Segundos, minutos, horas, dias... Este é o tempo, caracterizado por marcar a passagem "gradual" da nossa vida, mas que também representa a chegada do mais tímido e misterioso evento conhecido pelo homem: a morte. Mas como o decorrer dos fatos apresenta-se para o capitalismo? Não surpreendentemente, o Tempo e suas conseqüências são uma nova pasta de mercado, na tentativa de diminuir os efeitos Dele sobre nós, apesar da ideologia capitalista doutrinar o homem para que ele torne-se um escravo produtivo desse ente absoluto da atualidade.

Por meio do "Time is money", a humanidade guia-se segundo uma necessidade ilusória de sempre ser mais ativo, trabalhar mais e acumular mais riqueza, tudo isso com uma única finalidade: comprar mais e "viver" melhor. Entretanto, esse "viver" resume-se aos bens materiais dos quais somos donos, e essa é, claramente, uma forma de ser parte do sistema, de matar o tempo, mas não de vivê-lo.

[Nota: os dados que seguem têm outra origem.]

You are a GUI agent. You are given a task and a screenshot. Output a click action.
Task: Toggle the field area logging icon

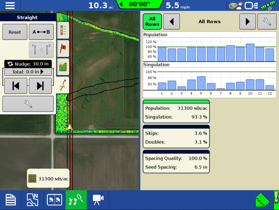262,200
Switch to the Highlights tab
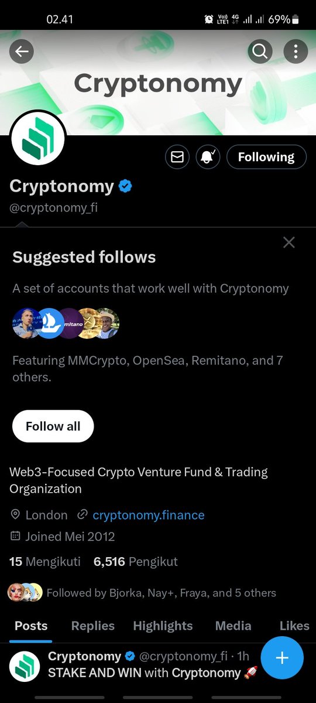The height and width of the screenshot is (703, 316). (x=163, y=626)
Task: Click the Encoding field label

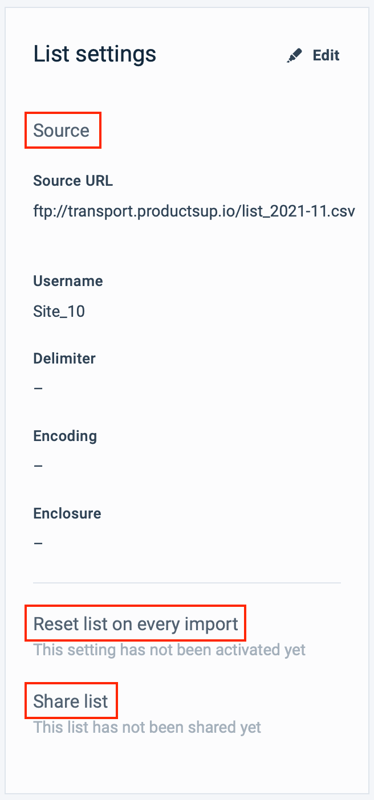Action: tap(65, 436)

Isso é notado por Eça de Queirós em A cidade e as Serras, com o personagem Jacinto, a qual é o molde perfeito do capitalismo, sempre correndo contra o desejo do Tempo, sem aproveitá-lo, aparentemente.

Após uma mudança de cenário, longe da cidade, do lucro e da cobiça, Jacinto encontra, na simplicidade do campo, uma verdadeira utilidade para essa dádiva a qual nos comanda. O pensador Henry Bergson classifica o Tempo, como o vemos, como uma "ilusão" apesar das claras evidências de que ele é a única constante em nossa vida. Por conseguinte, essa constante não é uma ilusão, mas sim um "parâmetro", em vista da valorização a ele dada pelo homem no cenário capitalista da atualidade.

Conversas, sorrisos, abraços, lembranças... Assim deveria ser mensurado o deus da humanidade, pois é Ele que nos permite amadurecer e ver a beleza e a pureza do meio o qual nos cerca, assim como faz Jacinto, ao mudar-se para o campo. A materialização do mundo está enraizada nas novas gerações do século XXI, as quais preferem deixar o tempo passar a fazê-lo inesquecível, uma vez que ele é precioso demais, mas não deve ser usado una e exclusivamente na busca por bens materiais. Taxado erroneamente por Bergson como ilusório, o Tempo é responsável por tornar as experiências, os relacionamentos, os desencontros e a vida, como um todo, especial e preciosa, a ponto de ser o bem mais valioso em posse do homem.